At this point, West End’s Morrissette had established herself as a breakout talent. She stepped into scrumhalf without having any real experience in the position, and played with confidence – attacking the weak side, taking and giving big hits. Nina Mason of Doylestown in Pennsylvania also stepped up her performance in the elite division and impressed coach Ziluca.

“All of the other girls had played in the age grade, All-American level, so they’re used to this and I expect them to have this level of play,” Ziluca said. “But to see some of these younger, unexperienced girls step up and play that same level, it was really cool.”

Buzby, who is towering strength, sustained an injury while scoring a try in the semifinal, taking her out of the trophy match against the Cannibals (which beat Rhinos 35-25 to advance.)
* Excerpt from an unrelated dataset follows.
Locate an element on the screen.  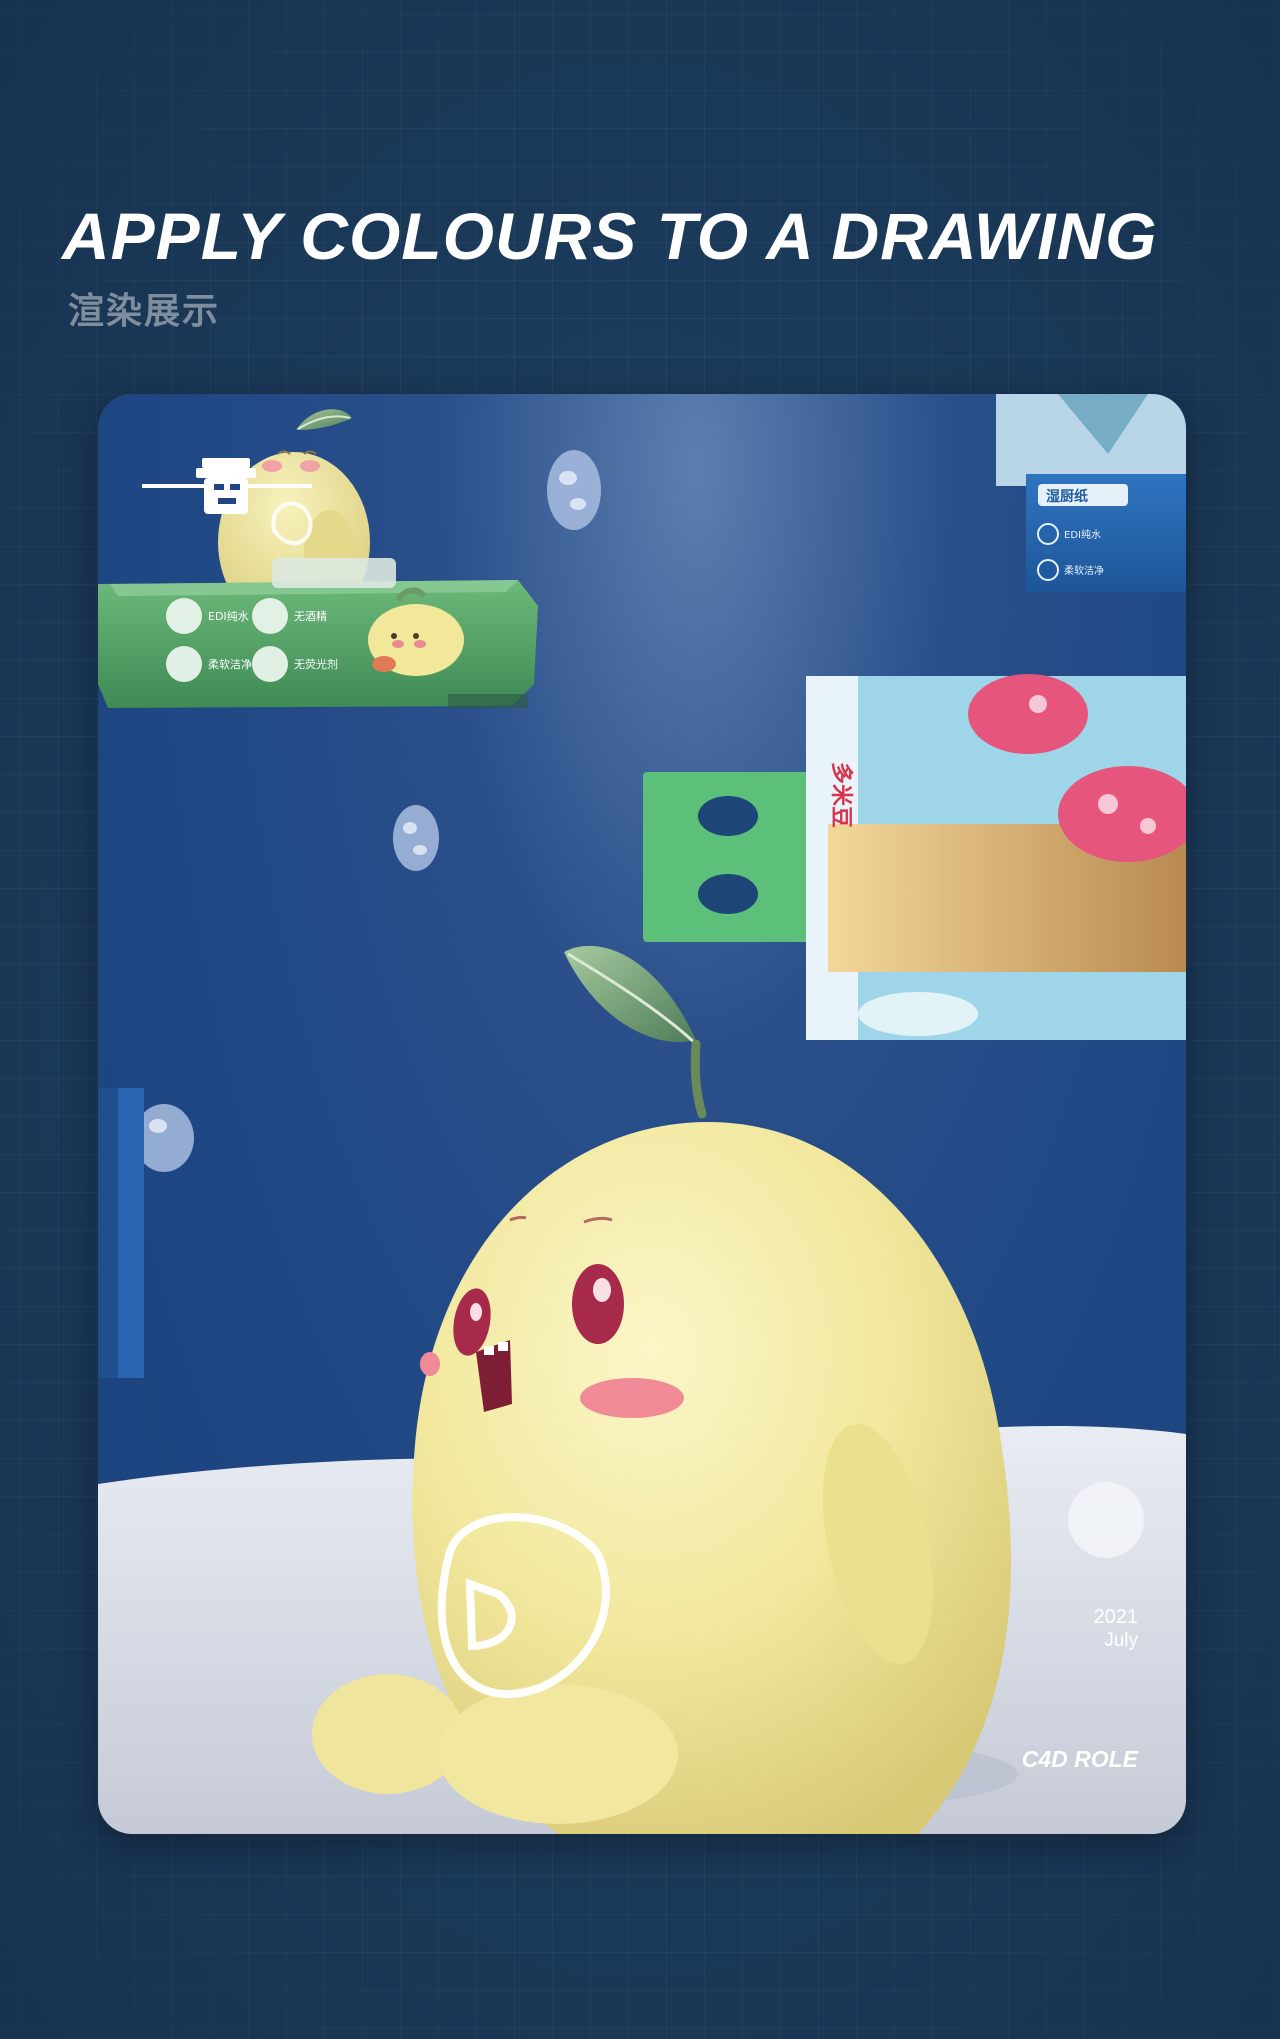
wipes-feature-3: 柔软洁净 is located at coordinates (230, 664).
“Some girls are best friends with her and it hit them hard,” Ziluca said of the team’s reaction to losing a captain. “I just told them: Whatever you’re feeling in your heart you’ve got to take that energy and put it on the field and we’ve all got to play for her. She’d want us to focus on the game and that’s what we did.”

But it was Utah that stamped the first half of the championship match, dotting down two tries and conversion for a 12-0 halftime lead. The Cannibals, the Utah state all-stars, are a great mix of hard, strong ballcarriers who can break the line and find support, and lights-out speed. Malia Isaacs is the epitome of that perfect combo.

“In the first half we wanted to be pressuring them on defense, kind of a fire-type defense, and we were successful during that first phase of it. But then Utah’s a great offloading team and we were just ball-watching,” Ziluca recalled the first seven minutes. “And we were sort of going back to simple simple basics, and these girls should be at another level. So at halftime we said we’ve got to lift our heads up and see what’s in front of us. We have to trust each other with the tackle and get in those passing lanes, and just get that ball out wide because we’ve got some good running girls and we have the passes to do it. And it seemed to work.”

The Redshirts also stayed firm in contact, weathering an ultra-physical Cannibals team in contact. The team also got its support to the tackle much quicker, having learned what efficient poachers the Utah side is. But the second-half comeback started to evolve once the team moved the ball into space and let everyone run.

The Redshirts answered with a converted try, and with virtually no time on the clock, dotted down the tying try, 12-all. Alex Wantlin lined up the conversion kick from about five meters off the line, while Ziluca ordered the rest of the team to circle up and just breathe. She gave the same direction to Wantlin, a seasoned kicker who’d been striking well this tournament.

Wantlin took her time and nailed the extras (video courtesy of Jeff Pack). The final whistle sounded: 14-12 to the Redshirts, who leapt into the air like great-great-great grandmothers galloping to the battlefield with infants in hand. The Utah Cannibals were at the other side of the emotional spectrum, heart-broken. But as the teams crossed paths in the aftermath, there was mutual appreciation for the fantastic competition they gave each other, and both teams really conducted themselves with class.

A lot of these players will see each other at Tropical 7s and NAI 7s, although team names might differ. As the Utah Cannibals went to support their Open team at Heritage Park, they expressed an already brewing eagerness for a rematch.

But what about the Redshirts? Was it a one-time outing or will they ride again?

“All the girls were saying, ‘Keep doing it,’ but I always say I’m an Atlantis coach first and foremost,” said Ziluca, who will miss Tropical 7s while preparing for the Touch Rugby World Cup in Malaysia. “But I’d say this might not be the last time you see the Redshirts.”